Printing process of the continuous conducting pattern of Ag nanoparticles on glass substrate, where red arrow indicates the printing patterns

Fig. 11
figure 11figure 11figure 11figure 11

Droplets overlapping by controlling substrate (droplet diameter 3.6 μm), (a) irregular patterns with beads droplets spacing is 90 % of the droplet diameter, (b) smooth pattern of 6.5 μm width with droplet spacing is 70 % of the droplet diameter (c) shows patterns with bulging instability due to droplet spacing was 50 % of droplet diameter, and (d) microscopy image consecutive patterns of 6.5 μm on glass substrate after sintering process

Fig. 12
figure 12

Change in pattern width with respect to droplet diameter; maintaining the droplet spacing of 70 % of droplet diameter by applying V min 900 V and V max 1600 V with applied pressure of 0.5 kPa by changing pulse time from 1 msec to 3 msec.

Fig. 13
figure 13

Printing of smooth patterns with respect to droplet size, 16 μm patterns formed by overlapping approximately 7 μm droplets (left), 20 μm patterns formed by overlapping approximately 11 μm droplets (center), and 25 μm patterns formed by overlapping approximately 13 μm droplet (right)
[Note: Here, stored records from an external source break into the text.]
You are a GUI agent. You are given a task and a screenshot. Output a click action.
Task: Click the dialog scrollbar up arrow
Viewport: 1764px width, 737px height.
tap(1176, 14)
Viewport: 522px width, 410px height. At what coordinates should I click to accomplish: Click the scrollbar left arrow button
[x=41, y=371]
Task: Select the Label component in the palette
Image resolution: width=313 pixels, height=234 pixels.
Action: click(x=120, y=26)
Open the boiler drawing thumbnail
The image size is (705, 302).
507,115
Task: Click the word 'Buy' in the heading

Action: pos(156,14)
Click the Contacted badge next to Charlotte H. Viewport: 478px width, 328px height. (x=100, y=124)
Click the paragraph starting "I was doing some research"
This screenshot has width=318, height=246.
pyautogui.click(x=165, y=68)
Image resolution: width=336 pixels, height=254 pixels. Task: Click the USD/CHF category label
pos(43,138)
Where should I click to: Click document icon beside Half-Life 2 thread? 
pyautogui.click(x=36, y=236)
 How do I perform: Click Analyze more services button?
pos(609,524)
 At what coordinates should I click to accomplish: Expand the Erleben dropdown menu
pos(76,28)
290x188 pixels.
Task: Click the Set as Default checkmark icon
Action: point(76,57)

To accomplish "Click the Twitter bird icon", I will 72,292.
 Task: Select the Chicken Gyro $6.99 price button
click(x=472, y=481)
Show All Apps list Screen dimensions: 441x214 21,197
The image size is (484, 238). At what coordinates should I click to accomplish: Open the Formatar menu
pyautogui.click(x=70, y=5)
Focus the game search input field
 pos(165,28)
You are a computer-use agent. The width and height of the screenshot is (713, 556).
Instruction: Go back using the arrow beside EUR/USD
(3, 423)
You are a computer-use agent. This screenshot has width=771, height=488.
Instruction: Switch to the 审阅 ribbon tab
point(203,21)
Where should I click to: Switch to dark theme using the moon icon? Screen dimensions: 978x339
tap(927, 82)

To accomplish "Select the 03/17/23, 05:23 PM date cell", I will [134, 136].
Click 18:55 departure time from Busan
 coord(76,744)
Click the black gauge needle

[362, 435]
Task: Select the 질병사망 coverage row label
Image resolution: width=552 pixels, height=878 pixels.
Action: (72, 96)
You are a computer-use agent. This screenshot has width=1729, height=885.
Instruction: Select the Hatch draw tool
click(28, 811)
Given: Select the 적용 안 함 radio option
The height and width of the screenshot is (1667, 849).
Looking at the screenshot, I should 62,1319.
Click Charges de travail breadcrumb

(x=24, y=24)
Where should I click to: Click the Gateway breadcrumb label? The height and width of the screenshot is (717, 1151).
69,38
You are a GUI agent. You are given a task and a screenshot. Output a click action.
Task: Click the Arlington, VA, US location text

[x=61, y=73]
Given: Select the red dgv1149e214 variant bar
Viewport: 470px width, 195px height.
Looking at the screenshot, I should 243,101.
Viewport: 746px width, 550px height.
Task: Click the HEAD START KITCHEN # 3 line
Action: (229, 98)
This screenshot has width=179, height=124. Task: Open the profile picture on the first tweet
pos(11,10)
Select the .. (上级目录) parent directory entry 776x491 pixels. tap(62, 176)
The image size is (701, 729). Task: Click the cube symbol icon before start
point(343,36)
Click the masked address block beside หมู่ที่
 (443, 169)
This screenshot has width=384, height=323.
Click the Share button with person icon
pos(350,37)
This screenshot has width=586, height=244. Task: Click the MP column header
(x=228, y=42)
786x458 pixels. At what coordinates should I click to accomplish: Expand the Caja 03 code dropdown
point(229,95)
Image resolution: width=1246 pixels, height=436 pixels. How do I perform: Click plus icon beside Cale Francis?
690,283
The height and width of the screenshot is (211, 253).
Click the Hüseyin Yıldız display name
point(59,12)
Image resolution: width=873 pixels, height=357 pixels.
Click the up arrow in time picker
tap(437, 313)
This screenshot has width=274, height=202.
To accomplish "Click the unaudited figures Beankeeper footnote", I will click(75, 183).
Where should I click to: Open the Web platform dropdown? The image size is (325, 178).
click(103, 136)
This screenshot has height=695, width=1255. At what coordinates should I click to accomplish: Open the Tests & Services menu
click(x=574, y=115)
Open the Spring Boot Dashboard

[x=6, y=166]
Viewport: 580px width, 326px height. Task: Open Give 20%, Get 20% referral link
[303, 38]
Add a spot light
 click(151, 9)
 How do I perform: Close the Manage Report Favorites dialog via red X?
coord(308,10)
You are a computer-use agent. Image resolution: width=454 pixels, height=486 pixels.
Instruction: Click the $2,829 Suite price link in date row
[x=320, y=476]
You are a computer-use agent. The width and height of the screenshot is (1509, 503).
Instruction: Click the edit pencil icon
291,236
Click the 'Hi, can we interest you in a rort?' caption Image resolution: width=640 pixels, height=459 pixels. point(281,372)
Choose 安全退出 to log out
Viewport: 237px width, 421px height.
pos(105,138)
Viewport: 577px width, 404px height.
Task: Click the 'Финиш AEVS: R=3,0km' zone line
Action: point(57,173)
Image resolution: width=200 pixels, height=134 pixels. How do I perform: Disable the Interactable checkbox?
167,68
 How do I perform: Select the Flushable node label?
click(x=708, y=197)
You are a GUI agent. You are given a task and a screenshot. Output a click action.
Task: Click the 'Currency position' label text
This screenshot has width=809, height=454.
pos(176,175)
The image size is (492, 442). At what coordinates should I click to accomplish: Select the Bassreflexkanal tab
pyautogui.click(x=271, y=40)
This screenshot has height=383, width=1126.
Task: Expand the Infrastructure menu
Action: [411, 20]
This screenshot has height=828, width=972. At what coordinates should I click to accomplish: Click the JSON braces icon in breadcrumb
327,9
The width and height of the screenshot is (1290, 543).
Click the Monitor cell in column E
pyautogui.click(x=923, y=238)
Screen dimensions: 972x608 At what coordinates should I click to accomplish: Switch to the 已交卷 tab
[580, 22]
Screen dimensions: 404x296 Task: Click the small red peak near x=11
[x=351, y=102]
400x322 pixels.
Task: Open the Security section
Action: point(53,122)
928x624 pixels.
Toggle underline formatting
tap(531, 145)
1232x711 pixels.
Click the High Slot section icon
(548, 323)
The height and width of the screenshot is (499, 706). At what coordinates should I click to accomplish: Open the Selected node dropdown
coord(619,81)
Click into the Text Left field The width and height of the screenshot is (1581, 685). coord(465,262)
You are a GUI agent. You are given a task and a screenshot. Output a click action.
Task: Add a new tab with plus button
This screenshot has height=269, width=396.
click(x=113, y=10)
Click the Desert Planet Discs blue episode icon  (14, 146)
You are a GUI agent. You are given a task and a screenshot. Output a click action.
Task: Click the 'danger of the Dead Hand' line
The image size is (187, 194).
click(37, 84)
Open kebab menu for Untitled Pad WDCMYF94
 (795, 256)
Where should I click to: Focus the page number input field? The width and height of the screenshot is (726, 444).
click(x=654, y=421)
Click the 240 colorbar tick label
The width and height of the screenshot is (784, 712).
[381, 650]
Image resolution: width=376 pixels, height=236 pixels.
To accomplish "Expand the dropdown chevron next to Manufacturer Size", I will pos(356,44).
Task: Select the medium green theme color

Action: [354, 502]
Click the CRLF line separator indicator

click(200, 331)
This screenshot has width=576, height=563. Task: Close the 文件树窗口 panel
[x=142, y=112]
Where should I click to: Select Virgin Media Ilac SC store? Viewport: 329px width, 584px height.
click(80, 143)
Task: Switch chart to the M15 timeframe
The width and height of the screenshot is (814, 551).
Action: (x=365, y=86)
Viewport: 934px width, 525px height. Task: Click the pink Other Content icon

The electrical characterization was measured through I–V data, by connecting 2 probes on the sintered printed sliver patterns at the distance of 2 mm after the sintering process. The change in current was measured by increasing the voltage, which showed linear Ohmic behavior. The resistance of 6.5, 12.6, and 31.3 μm patterns were measured to be 111, 85, 62.5 Ω, respectively. The electrical characterization results shows that the fine resolution patterns printed through electrohydrodynamic printing can be used to fabricate conductive tracks for printed electronics application.

4 Conclusions

Fine resolution Ag nanoparticles patterns are successfully deposited on untreated thick glass substrates using electrohydrodynamic jet printing in drop-on-demand mode, which is the main benefit of this direct patterning technology over other convention inkjet patterning to produce very small droplets than the nozzle size. The experiment results indicate that printed droplet size at any given frequency is depended on the operating conditions; applied voltage, pulse time, and pressure. However, the applied pressure and pulse time have a more prominent effect on the droplet size as compared to applied voltage. Continuous patterns were fabricated by overlapping consecutive droplets by adjusting the substrate speed with respect to the droplet diameter. For smooth and continuous patterns, the experiment results revealed that 70 % of droplet spacing is sufficient, for given experiment setup. I–V curves of the sintered printed patterns showed linear Ohmic behaviors. The minimum droplet diameter achieved 3.6 μm, where as the pattern width was approximately 6.5 μm, which is 2.7 and 1.53 times smaller than the nozzle internal diameter, respectively, which highlights the main advantage of electrohydrodynamic printing to produce a smaller pattern size as compared to the nozzle diameter. This feature of electrohydrodynamic printing of conductive patterns can help in miniaturizing the electronics devices using noncontacting direct printing technology.